Honestly these last few weeks I’ve really let my blogging game slip again. I’ve been so distracted by Youtube and other little projects I’m working on… that the ability to write a post I’m happy with has just not been there. I’ve been becoming frustrated and angry… Annoyed and upset. I genuinely have five blog posts sitting in my drafts that I’ve just abandoned as no matter how hard I’ve tried they just aren’t sounding how I want them to sound. I’m not getting across the message I want to convey.
I’ve always been one for setting unrealistic goals for myself, or to better phrase that.. I’ve always had extremely high expectations. It’s just what I do. Whilst it could be considered a good thing, a strive of motivation to do the best I can. It can also have such a bad impact.
You see, the blogging world is very competitive; and whilst people say “You should only write when it feels right“, every blogger out there knows that there traffic comes from consistent content. I’m going to be honest with you here and say that my blog views have honestly DIED in the last month. Where I was succeeding before I am now back at the beginning and I couldn’t be more disappointed with myself.
Finding a way to balance all of the things I want to do is definitely something I am working on, but it is extremely frustrating to fall behind on one thing and not be able to put it right.

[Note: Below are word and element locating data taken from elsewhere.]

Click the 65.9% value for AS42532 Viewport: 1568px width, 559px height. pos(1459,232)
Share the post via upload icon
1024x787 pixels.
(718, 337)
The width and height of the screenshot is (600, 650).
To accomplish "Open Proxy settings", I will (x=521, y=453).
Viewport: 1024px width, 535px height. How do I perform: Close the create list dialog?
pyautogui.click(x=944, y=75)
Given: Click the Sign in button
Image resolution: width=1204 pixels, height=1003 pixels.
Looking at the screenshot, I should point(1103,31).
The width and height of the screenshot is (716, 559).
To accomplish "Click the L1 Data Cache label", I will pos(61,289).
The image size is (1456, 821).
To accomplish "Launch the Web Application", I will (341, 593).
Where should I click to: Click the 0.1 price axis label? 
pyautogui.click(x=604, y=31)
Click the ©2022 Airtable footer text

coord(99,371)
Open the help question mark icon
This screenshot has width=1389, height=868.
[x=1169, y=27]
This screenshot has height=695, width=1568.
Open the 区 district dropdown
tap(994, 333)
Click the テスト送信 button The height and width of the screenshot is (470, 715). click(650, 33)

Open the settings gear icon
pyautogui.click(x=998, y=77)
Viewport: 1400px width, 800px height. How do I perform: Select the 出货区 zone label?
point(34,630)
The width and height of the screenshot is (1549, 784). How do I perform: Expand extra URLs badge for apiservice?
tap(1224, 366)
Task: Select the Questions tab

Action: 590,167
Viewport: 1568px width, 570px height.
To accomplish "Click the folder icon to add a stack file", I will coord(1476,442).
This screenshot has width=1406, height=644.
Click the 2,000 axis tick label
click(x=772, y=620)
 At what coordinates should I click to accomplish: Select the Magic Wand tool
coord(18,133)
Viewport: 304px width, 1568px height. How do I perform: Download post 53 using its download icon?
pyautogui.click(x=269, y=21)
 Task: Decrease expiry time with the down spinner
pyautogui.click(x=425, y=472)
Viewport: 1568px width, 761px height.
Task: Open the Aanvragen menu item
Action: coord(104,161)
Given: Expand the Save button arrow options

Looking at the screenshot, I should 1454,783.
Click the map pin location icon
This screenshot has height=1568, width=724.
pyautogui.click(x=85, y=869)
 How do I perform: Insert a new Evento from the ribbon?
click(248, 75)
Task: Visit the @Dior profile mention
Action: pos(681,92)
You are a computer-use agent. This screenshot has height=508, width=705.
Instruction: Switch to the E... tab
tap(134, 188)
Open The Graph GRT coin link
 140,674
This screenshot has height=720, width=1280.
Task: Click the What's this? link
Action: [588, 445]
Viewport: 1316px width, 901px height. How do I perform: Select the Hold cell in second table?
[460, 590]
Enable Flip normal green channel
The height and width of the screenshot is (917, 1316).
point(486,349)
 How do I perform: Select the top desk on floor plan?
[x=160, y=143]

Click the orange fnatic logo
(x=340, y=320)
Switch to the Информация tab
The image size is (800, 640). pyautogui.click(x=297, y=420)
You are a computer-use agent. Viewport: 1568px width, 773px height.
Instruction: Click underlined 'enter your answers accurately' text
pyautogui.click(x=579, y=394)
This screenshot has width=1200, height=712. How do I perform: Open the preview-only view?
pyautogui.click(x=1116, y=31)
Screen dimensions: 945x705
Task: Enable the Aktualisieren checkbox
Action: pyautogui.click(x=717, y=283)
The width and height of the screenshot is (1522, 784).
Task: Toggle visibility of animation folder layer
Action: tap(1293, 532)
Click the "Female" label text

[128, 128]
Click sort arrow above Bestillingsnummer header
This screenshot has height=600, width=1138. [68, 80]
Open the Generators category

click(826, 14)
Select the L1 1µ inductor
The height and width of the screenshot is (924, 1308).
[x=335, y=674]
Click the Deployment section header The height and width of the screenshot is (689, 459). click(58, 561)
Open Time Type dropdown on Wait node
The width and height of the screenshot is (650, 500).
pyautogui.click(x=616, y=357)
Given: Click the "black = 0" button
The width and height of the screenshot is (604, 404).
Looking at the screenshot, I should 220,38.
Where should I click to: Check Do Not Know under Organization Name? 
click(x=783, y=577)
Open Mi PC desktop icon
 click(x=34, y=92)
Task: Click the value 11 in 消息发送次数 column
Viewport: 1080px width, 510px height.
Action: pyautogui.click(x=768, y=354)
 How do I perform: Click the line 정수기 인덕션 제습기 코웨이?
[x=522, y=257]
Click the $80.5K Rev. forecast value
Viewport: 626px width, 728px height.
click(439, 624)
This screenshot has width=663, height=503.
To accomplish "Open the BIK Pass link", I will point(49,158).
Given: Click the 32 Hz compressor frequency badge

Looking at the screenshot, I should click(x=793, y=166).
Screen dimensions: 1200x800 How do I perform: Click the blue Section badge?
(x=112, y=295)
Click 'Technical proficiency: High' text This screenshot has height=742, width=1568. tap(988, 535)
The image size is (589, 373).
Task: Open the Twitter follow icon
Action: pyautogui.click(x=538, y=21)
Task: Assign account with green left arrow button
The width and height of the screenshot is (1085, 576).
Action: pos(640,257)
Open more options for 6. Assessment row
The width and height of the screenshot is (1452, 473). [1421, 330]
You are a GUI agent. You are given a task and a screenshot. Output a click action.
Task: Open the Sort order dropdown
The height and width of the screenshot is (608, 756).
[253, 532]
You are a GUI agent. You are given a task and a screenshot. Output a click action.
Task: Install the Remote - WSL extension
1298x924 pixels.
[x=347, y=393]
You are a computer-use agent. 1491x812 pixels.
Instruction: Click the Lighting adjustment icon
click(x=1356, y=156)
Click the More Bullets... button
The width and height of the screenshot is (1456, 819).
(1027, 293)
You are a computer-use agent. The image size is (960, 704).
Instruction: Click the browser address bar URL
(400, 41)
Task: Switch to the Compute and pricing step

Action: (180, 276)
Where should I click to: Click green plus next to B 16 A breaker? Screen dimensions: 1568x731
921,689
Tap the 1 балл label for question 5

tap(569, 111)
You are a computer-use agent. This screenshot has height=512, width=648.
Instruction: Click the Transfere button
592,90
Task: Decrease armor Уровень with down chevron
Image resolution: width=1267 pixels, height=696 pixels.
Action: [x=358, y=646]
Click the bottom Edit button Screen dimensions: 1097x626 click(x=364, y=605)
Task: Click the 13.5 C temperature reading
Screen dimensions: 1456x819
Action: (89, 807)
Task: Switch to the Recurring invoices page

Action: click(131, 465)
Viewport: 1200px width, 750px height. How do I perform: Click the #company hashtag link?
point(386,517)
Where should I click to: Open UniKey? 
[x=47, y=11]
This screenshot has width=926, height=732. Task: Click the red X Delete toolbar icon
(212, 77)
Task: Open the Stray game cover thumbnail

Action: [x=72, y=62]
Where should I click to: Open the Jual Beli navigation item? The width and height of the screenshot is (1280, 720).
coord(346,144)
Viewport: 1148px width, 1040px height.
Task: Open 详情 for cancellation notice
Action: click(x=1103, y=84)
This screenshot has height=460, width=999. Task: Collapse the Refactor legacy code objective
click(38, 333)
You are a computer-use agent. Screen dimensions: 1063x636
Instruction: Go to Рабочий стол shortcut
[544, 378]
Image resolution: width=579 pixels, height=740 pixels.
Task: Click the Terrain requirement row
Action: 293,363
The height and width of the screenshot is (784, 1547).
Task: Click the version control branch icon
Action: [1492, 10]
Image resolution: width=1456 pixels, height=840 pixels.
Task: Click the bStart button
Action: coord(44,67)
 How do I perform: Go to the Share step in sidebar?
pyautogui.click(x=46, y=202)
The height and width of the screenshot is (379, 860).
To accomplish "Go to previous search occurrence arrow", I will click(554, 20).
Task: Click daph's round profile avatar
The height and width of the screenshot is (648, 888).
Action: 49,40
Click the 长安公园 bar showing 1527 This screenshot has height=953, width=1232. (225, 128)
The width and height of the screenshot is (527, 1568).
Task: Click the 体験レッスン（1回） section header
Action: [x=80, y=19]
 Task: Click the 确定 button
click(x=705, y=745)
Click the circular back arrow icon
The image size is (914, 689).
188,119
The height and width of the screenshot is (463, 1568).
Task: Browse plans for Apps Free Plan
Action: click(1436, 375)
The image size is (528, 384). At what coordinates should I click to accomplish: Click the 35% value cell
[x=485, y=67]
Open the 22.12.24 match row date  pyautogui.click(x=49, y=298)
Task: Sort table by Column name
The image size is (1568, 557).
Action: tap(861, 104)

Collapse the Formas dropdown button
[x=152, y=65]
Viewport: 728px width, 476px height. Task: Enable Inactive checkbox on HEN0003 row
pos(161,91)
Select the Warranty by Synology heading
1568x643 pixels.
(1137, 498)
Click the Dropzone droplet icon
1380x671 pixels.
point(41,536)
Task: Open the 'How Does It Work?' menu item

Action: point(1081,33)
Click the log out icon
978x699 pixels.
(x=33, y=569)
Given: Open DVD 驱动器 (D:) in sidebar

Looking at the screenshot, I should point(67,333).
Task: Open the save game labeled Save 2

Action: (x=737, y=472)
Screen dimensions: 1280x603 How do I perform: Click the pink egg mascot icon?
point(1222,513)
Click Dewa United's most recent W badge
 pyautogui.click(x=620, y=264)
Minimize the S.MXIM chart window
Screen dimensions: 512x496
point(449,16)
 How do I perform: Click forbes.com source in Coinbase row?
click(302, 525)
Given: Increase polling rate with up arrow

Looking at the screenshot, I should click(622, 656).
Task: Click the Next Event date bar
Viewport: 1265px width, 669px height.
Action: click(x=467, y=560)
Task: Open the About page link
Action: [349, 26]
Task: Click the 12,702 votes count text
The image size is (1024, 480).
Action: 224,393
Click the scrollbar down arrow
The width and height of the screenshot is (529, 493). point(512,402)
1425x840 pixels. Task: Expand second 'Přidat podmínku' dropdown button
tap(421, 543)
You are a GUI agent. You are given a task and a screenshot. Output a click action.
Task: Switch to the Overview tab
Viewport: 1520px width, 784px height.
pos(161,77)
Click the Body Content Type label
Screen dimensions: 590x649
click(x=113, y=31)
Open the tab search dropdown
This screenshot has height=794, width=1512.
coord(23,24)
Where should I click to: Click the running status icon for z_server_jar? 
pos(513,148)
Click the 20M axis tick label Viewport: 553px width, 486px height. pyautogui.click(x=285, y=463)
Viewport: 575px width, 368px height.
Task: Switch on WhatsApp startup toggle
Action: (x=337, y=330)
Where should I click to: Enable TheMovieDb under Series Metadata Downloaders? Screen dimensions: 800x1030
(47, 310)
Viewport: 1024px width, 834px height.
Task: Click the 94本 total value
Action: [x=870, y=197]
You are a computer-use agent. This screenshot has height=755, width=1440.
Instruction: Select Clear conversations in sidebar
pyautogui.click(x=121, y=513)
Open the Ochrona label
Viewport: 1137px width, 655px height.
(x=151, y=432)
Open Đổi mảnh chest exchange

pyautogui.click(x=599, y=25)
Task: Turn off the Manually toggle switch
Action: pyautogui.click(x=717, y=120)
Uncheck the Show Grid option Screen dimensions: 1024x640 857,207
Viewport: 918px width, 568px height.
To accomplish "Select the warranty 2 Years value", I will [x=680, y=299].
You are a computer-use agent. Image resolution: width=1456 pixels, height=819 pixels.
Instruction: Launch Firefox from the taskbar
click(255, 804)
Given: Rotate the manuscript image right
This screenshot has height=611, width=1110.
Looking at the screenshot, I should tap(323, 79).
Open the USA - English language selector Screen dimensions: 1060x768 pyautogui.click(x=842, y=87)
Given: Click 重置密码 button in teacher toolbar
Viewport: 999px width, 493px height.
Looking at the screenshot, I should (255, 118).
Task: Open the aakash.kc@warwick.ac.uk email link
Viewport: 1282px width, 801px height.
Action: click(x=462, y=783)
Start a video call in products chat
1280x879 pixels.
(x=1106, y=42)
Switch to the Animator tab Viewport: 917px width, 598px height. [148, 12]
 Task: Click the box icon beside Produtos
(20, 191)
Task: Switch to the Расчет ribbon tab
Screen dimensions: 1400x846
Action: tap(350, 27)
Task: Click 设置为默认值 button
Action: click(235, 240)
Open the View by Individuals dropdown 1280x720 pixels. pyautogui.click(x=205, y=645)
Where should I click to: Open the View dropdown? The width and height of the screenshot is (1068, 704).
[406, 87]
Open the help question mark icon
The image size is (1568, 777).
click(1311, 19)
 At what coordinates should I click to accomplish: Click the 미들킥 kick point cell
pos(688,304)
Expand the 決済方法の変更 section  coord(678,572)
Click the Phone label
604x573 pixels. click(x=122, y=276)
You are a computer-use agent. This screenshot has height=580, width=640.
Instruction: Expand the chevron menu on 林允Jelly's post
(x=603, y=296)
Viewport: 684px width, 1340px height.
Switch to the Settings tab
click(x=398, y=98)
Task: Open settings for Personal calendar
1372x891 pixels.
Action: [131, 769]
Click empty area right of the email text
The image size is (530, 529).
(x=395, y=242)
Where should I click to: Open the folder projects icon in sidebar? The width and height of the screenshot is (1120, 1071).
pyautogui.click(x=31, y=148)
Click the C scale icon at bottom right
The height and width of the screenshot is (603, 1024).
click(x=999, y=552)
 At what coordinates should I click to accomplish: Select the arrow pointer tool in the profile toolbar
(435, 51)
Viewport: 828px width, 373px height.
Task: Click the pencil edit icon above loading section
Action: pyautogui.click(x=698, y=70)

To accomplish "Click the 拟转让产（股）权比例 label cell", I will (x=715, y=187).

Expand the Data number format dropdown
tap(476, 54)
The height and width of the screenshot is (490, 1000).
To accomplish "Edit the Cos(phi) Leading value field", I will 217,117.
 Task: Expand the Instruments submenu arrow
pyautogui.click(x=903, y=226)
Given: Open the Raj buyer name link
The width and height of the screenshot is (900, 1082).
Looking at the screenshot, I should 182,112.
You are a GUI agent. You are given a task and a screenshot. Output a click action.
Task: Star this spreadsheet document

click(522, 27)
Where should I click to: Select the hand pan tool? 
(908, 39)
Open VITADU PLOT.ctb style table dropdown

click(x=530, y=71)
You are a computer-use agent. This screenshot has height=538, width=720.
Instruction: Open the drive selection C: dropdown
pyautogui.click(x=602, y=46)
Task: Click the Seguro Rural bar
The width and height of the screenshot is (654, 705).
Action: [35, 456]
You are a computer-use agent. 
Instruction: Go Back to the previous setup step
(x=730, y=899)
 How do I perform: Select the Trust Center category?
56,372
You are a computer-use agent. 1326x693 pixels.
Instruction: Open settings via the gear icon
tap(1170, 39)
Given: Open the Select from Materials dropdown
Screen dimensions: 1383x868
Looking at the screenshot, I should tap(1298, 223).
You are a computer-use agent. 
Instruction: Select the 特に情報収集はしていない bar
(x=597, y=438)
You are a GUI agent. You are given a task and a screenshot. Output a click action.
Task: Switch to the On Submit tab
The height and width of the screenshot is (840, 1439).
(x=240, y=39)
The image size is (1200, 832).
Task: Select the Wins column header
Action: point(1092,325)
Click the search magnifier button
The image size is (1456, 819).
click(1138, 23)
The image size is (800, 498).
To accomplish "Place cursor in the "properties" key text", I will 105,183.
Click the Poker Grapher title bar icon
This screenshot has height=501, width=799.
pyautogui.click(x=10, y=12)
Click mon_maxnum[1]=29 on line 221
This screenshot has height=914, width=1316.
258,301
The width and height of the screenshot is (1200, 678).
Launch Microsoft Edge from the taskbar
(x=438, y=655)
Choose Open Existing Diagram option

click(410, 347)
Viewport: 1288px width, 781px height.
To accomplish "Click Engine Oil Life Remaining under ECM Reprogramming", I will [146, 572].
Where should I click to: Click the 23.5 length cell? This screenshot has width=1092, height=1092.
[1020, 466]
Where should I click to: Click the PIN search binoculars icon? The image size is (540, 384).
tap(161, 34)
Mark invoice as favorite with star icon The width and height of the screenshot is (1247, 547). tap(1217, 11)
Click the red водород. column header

That’s where the negativity of having high expectations comes back into play. For the last week or two I’ve been starting and stopping blog posts. I’ve been writing and deleting paragraphs for what feels like forever, all whilst seeing how much my blog has dropped in the consistency that you all loved. It frustrates me. However it wasn’t until I actually purposely took a week away from working that I realised….. I was trying too hard. I’ve been stressing beyond my limits over my content and trying to make it as perfect as can be, that it was stopping me from producing any content at all.
Whilst I’ve said countless times that it’s quality over quantity… You don’t always need to scrutinize a blog post for hours until it’s as perfect as can be. Write what you want to write about. Include the images you want and express yourself and your thoughts in the work you create.
Don’t stress so much…. and STOP TRYING SO HARD.
I guess the message of this is; it’s okay for things to be a little off. You’re allowed to publish something that may not make a whole lot of sense, as long as it’s what YOU WANT. A blog is supposed to be your peace of the internet. Your little place to share what you want to talk about, how you want to talk about it. Not to try to compete with other people. Do you.